**Passage provided**
My dh would get some response if he said that to me.

My husband works 6 days a week and plays soccer for an hour a week and I think he's doing well to get that as we have young kids.

Lennon80 · 06/12/2016 20:07

I see my friends in the context of being on maternity leave and some days they pop in but I don't have any hobbies or go out. I will have to give up work as paying for two babies childcare won't be worth it.

OP posts:
SilentBatperson · 06/12/2016 20:08

Less than your DH gets, more than you have I'll bet.

Your DH is obviously being a stupid twat saying that you taking the kids to the library counts as you time, but I'm wondering what the connection is between that and him quitting his job? Fwiw I'd be pretty wrecked by a 3 hour commute each day too. So maybe him stopping work and finding something more local would actually free up more time for you to have a break, though of course this would also be reliant on him recognising that doing childcare in a different location is not time off. And can you afford the 6 months off?

AnyFucker · 06/12/2016 20:08

Is he going to grow a pony tail and a ratty little goatee too ?

What a prick

SharpLily · 06/12/2016 20:16

I think the simplest solution is to agree with him - then you go back to work full time. Swap roles. Let him enjoy some 'me time' at breastfeeding club and the library. I estimate within about a month he'll be begging to return to how things were before!

**Work instructions**
A. In the forum thread above, how many days a week does the husband who plays soccer for an hour a week work?
B. Check each statement against the forum thread above and answer yes or no, quoting the words of the thread that decide it:
(i) Lennon80 expects to give up work because paying for childcare for two babies would not be worth it.
(ii) SilentBatperson says a 3-hour daily commute would not be tiring.
(iii) SharpLily estimates that within about a year the husband would want things to return to how they were.
C. Translate this sentence from the forum thread above into Spanish: "I think the simplest solution is to agree with him - then you go back to work full time."

**Data excerpts**
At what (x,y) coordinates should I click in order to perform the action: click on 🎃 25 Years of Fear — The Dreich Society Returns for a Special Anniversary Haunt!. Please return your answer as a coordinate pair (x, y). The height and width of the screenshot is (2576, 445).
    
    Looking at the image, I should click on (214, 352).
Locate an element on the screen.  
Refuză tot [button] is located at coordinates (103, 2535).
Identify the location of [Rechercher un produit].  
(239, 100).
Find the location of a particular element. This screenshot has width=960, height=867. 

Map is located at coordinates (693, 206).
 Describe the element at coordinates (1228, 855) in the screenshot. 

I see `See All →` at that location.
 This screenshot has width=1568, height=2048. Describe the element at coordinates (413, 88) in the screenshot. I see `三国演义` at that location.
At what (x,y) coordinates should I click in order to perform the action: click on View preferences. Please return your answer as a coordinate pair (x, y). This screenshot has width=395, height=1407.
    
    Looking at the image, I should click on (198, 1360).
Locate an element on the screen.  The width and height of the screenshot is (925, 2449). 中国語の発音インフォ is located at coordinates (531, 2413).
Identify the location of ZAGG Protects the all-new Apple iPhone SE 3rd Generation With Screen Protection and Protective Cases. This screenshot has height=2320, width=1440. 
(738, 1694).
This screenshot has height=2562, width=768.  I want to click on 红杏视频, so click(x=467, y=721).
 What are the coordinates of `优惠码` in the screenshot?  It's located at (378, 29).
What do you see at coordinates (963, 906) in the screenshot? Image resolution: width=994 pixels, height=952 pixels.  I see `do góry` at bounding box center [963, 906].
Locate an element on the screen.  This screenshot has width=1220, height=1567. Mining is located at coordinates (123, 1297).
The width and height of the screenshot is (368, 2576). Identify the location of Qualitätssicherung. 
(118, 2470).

**Expected results**
A. Six days a week.

B.
(i) Yes: "I will have to give up work as paying for two babies childcare won't be worth it."
(ii) No: "Fwiw I'd be pretty wrecked by a 3 hour commute each day too."
(iii) No: "I estimate within about a month he'll be begging to return to how things were before!"

C. Creo que la solución más sencilla es darle la razón; luego tú vuelves a trabajar a tiempo completo.